Anımsıyor çünkü o bahçeli evinin yerinde bugünlerde trafiğiyle meşhur Haşim
İşcan Caddesi bulunuyor artık. Eski Bursalıların, akşamüzerleri tevekkülle
arşınladıkları o sokakların kaçı yerli yerinde ki şimdi?
Son on yıllarda dönüşen, yenilenen ya da sıfırdan inşa edilen
ne varsa insanların tüketimini merkeze alıyor sanki. Alışveriş merkezleri
kentin yeni sembolleri olarak sunuluyor. Kent merkezinde bırakın sosyal dokunun
korunmasını hoyrat ve acımasız bir ticari anlayış hüküm sürüyor. Şehrin kalbi
Atatürk Caddesi’nde kapanan kitabevlerinin yerinde iç çamaşırı mağazaları
furyası dinmek bilmedi. Bursa’nın mahalle kültürünün en canlı olduğu
Tahtakale’de dahi esnaflar dükkanlarını hipermarketlere terk edip kaçıyor.

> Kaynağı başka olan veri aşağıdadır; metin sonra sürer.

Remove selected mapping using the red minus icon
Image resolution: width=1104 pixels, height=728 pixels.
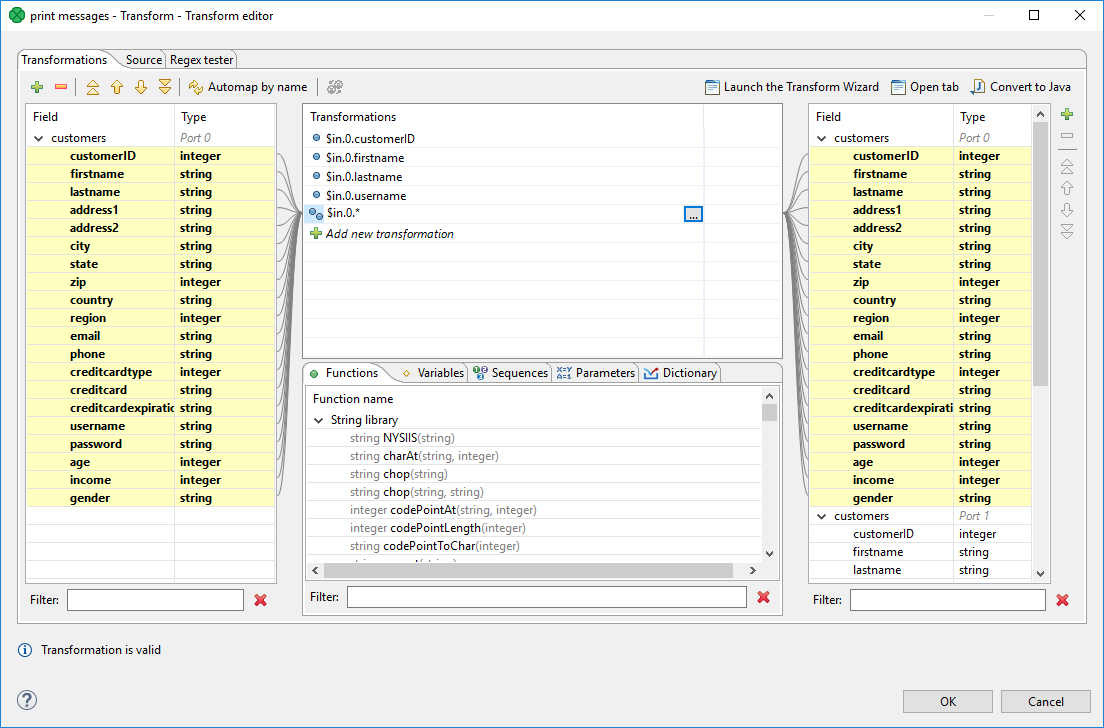click(60, 86)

Çekirge mi dediniz, unutulmuş, kaderine ve yeni sakinlerinin yaşam kültürüne
(belki o farklı kültürlerin hepsine birden) terk edilmiş halde. Yeşil ve suyla
bezeli Dobruca Köyü’nü artık dev bir kafe-restoran işletmesi ile anıyor herkes.
İsmet Tokgöz bu dönüşümün somut izlerine pek değinmese de nasıl incindiğini ifade
ediyor şu sözlerle:
“Herkesin yaşadığı
şehre ait imgesi farklı olsa da ‘kişilikli’ bir şehir olarak bu imgelerin çok
ortak özellikler barındırmasına imkan sağlayan Bursa’da da bu dönüşümün yönü,
insanların günlük hayatlarında, hepsi olmasa da çoğu bildik ve tanıdık olan
hemşehri çehreleriyle yüz yüze geldikleri şehirden ben ve başka herkesin boy
gösterdiği kalabalık mekanlarıyla ‘büyükşehir’e doğru oldu. Bunlara tanık
olurken neden eski Bursa’yı, Bursa imgesini ayakta tutan tarihsel dokuyu daha
da özenle koruma iradesini ortaya koyamadık biz, diye sormadan edemiyor insan.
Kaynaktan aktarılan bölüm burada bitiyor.